According to figures from the US National Snow & Ice Data Centre (NSIDC), sea ice in the Antarctic covered just 2.3 million square kilometres on 12 February – compared to the average between 1981 and 2010 of more than three million on that day.

The sea ice is likely to decrease further as it usually reaches the minimum level during the southern hemisphere’s summer in the last week of February.

Meanwhile in the Arctic, the sea ice is also tracking well below usual levels. It hits its maximum extent at the end of February or early March before the onset of spring starts to melt the ice.

This year could see the lowest maximum figure for Arctic sea ice on record. On 12 February, there were 13.9 million square kilometres of ice, compared to the 30-year average of 15.2 million and last year’s figure of 14.2 million.

Julienne Stroeve, of the NSIDC, told the Climate Central website: “This has been a most unusual winter.”

According to NSIDC, total sea ice cover worldwide was at a record low during January.

It reported that air temperatures were more than five degrees Celsius above the 1981-2010 average over the northern Barents Sea in the Arctic and four degrees higher than the average in the East Siberian and northern Chukchi seas.

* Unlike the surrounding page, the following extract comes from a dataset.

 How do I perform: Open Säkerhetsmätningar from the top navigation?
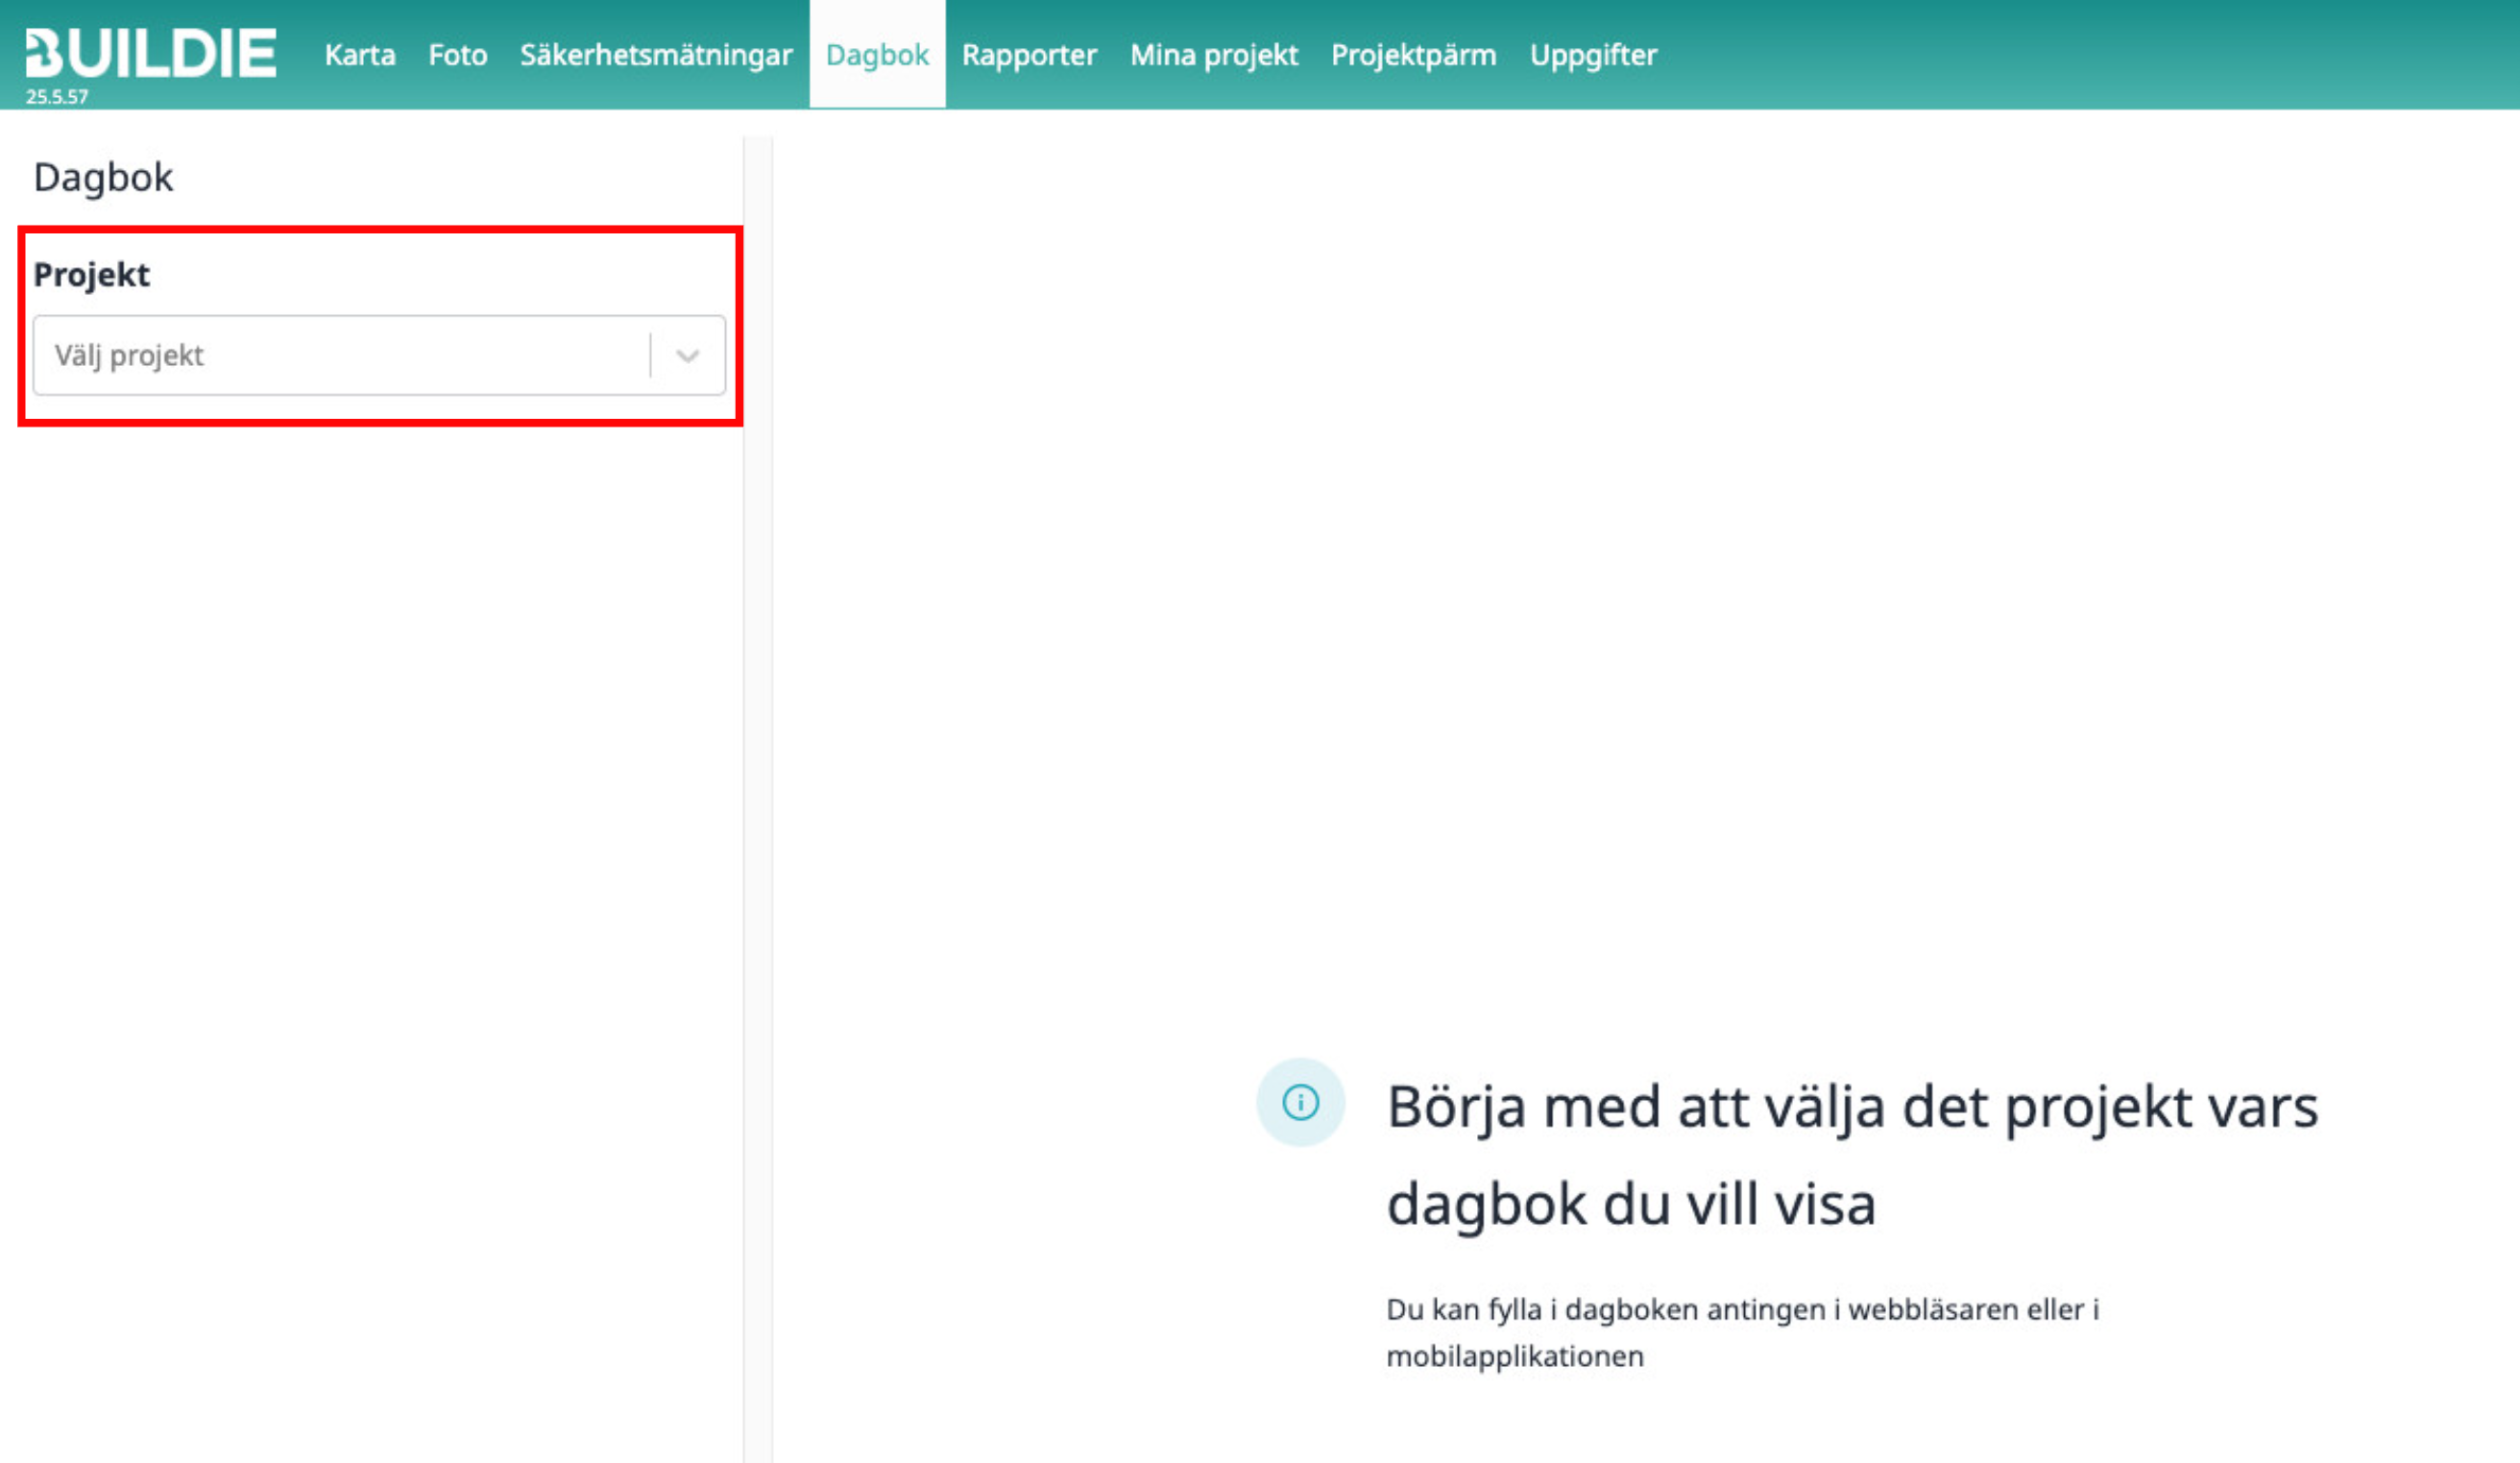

“It was also unusually warm over northwestern Canada. Cooler than average conditions (up to 3 degrees Celsius) prevailed over the northwest part of Russia and the northeast coast of Greenland,” the NSIDC said in a statement.

“According to the analysis of Nasa scientist Richard Cullather, the winter of 2015 to 2016 was the warmest ever recorded in the Arctic in the satellite data record.

“Whether the winter of 2016 to 2017 will end up warmer remains to be seen.”